Tactile-Sight: A Sensory Substitution Device Based on Distance-Related Vibrotactile Flow

Abstract

Sensory substitution is a research field of increasing interest with regard to technical, applied and theoretical issues. Among the latter, it is of central interest to understand the form in which humans perceive the environment. Ecological psychology, among other approaches, proposes that we can detect higher-order informational variables (in the sense that they are defined over substantial spatial and temporal intervals) that specify our interaction with the environment. When using a vibrotactile sensory substitution device, it is reasonable to ask if stimulation on the skin may be exploitable to detect higher-order variables.
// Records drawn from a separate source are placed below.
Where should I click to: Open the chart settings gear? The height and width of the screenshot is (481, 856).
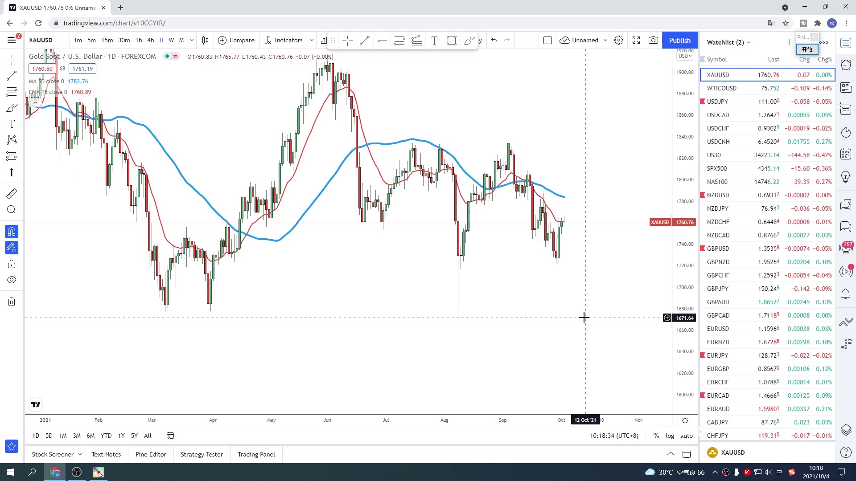pyautogui.click(x=618, y=40)
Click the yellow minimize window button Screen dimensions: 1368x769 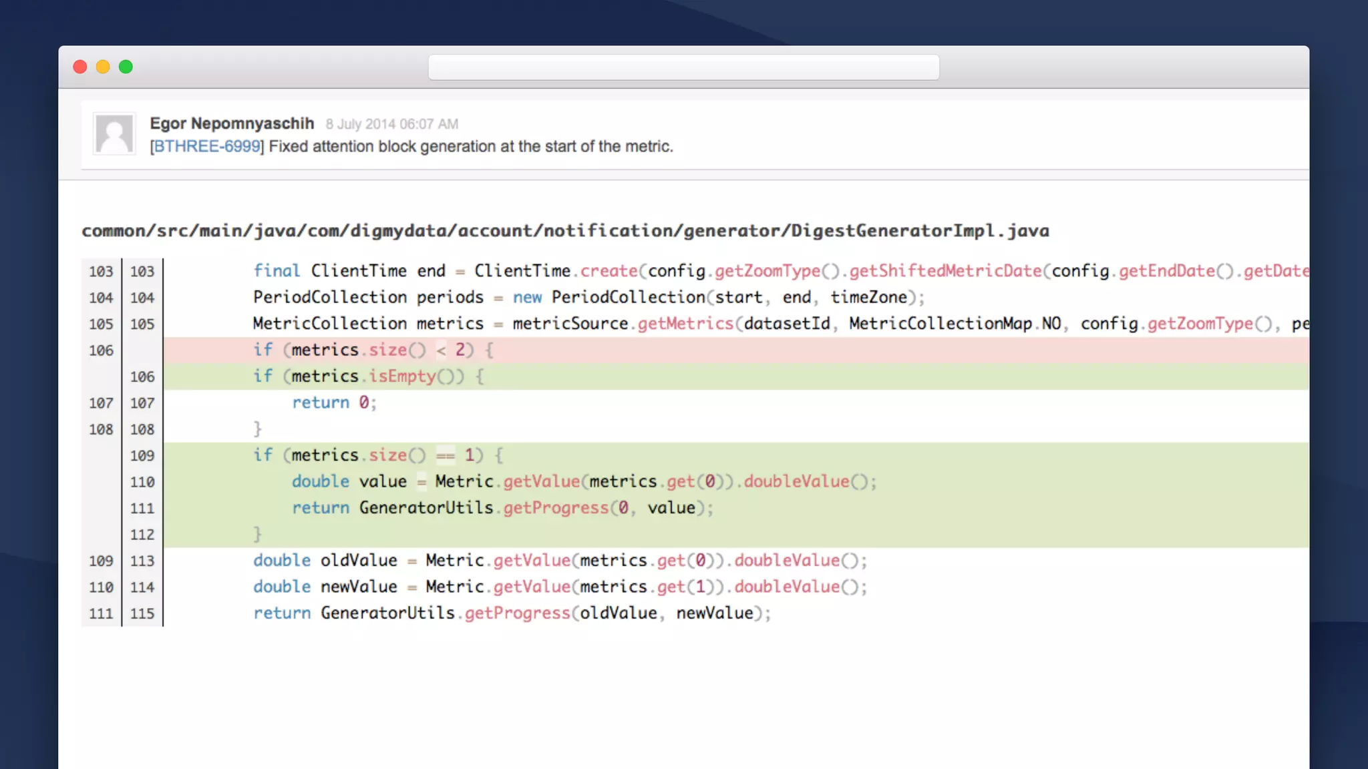point(103,67)
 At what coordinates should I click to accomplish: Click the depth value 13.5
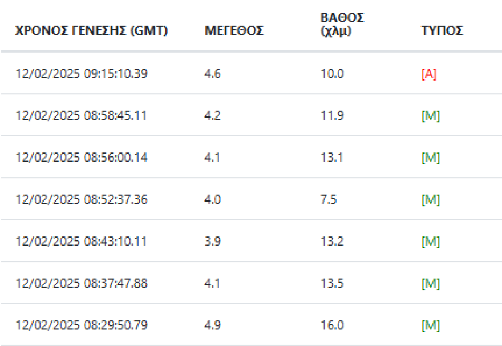pos(332,283)
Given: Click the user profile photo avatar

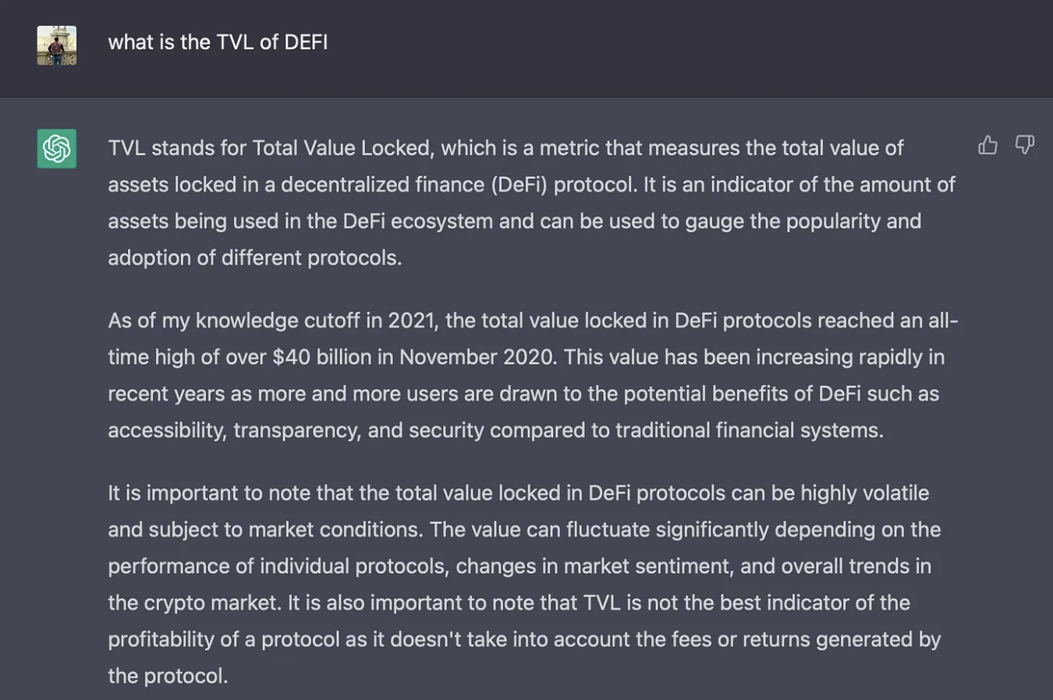Looking at the screenshot, I should (x=57, y=45).
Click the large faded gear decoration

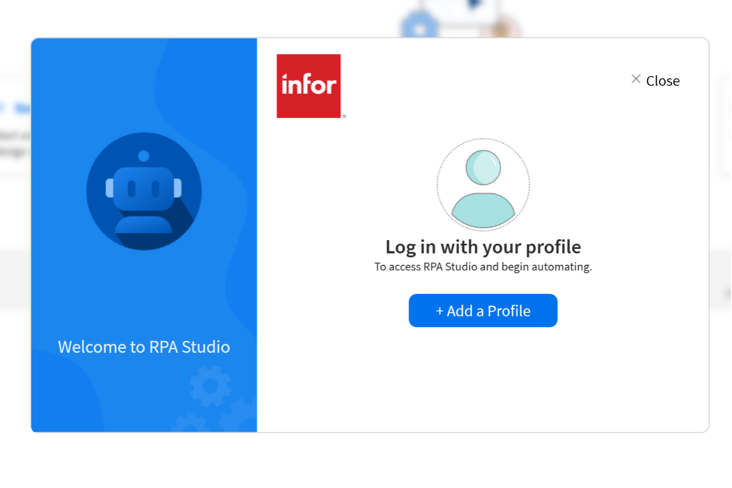pos(210,386)
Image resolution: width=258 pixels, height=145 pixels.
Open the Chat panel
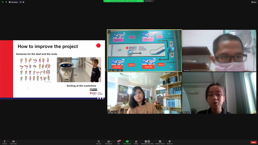click(x=118, y=142)
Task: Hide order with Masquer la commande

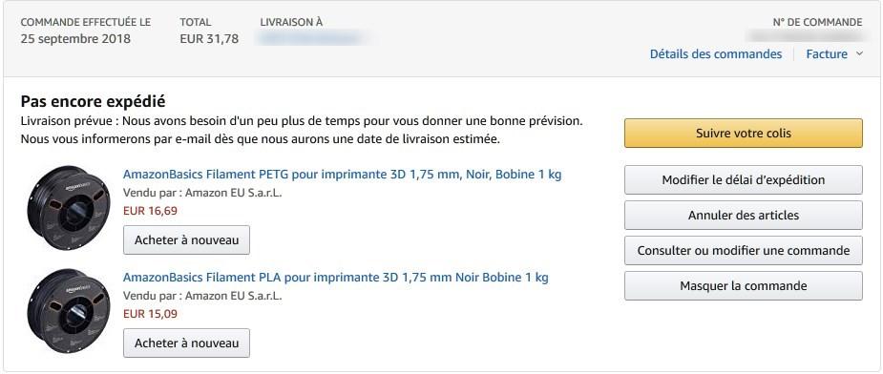Action: tap(744, 285)
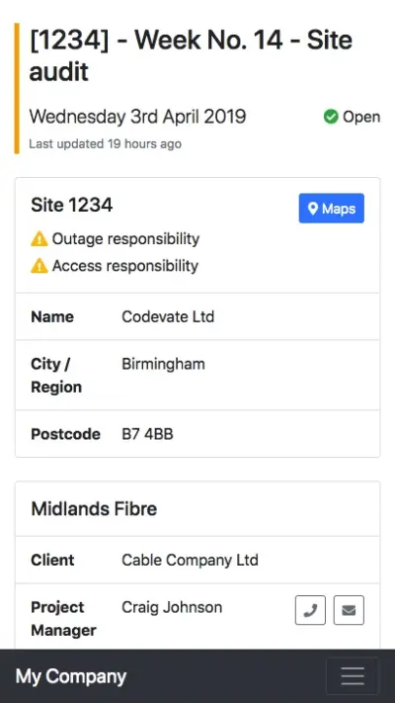Open the hamburger navigation menu
This screenshot has height=703, width=395.
(x=353, y=675)
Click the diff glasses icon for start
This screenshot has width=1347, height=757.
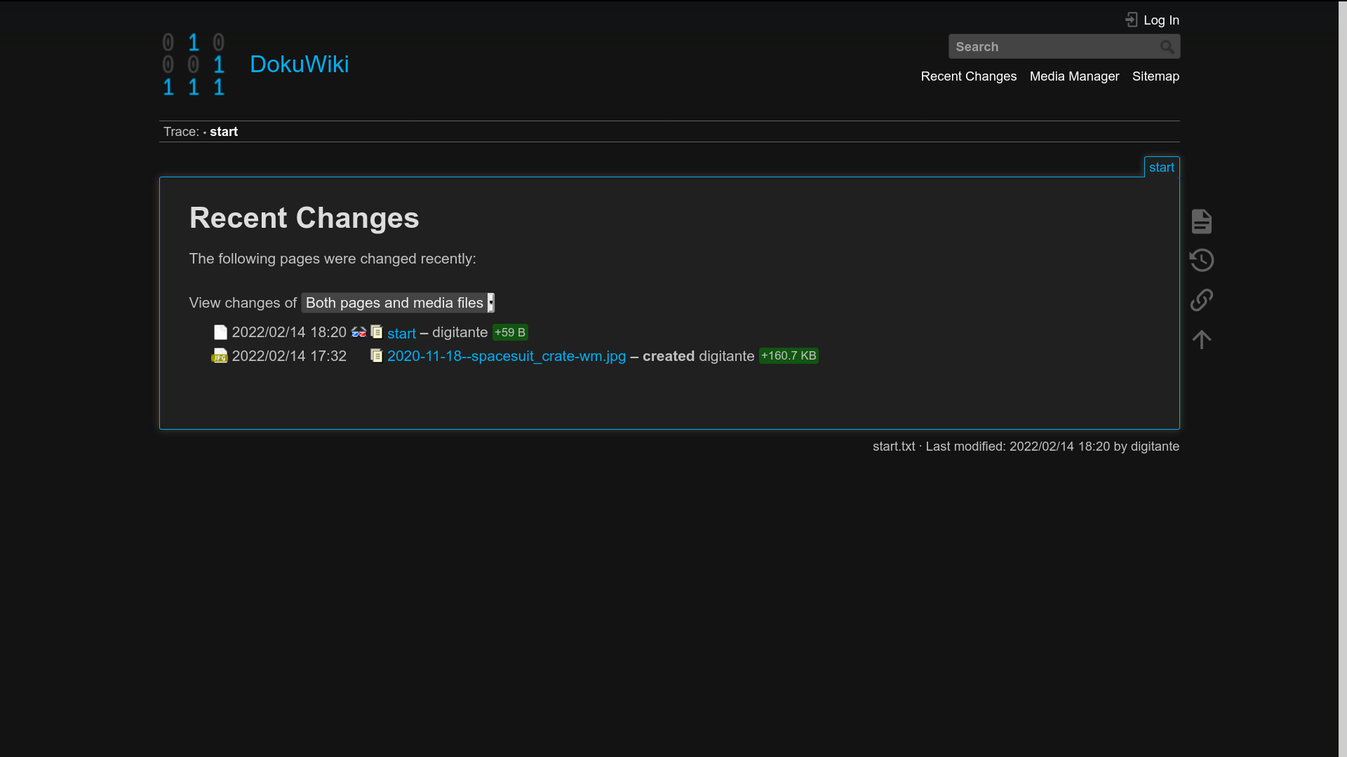point(358,332)
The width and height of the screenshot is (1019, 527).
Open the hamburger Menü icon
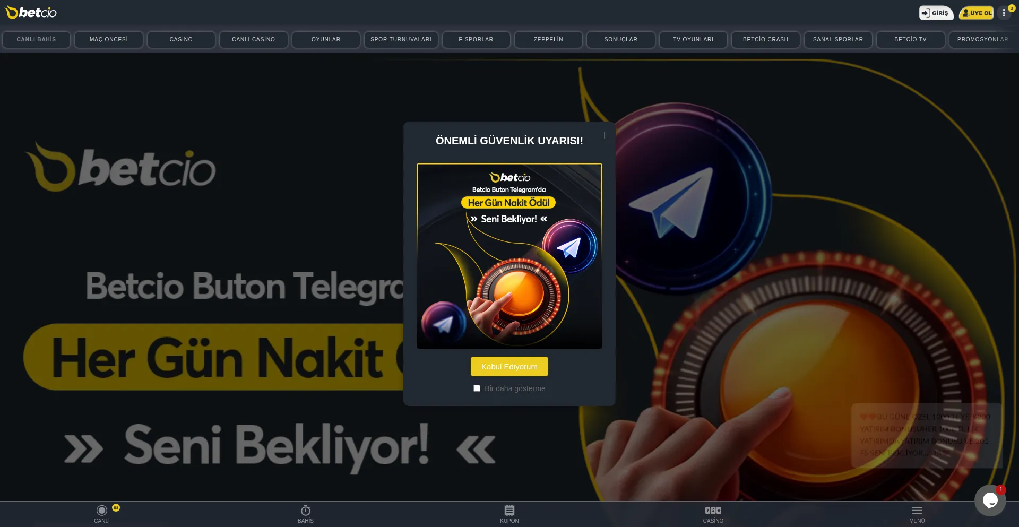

Motivated by this question, a portable vibrotactile sensory substitution device was built, using distance-based information as a source and driving a large number of vibrotactile actuators (72 in the reported version, 120 max). The portable device was designed to explore real environments, allowing natural unrestricted movement for the user while providing contingent real-time vibrotactile information. Two preliminary experiments were performed. In the first one, participants were asked to detect the time to contact of an approaching ball in a simulated (desktop) environment. Reasonable performance was observed in all experimental conditions, including the one with only tactile stimulation. In the second experiment, a portable version of the device was used in a real environment, where participants were asked to hit an approaching ball. Participants were able to coordinate their arm movements with vibrotactile stimulation in appropriate timing. We conclude that vibrotactile flow can be generated by distance-based activation of the actuators and that this stimulation on the skin allows users to perceive time-to-contact related environmental properties.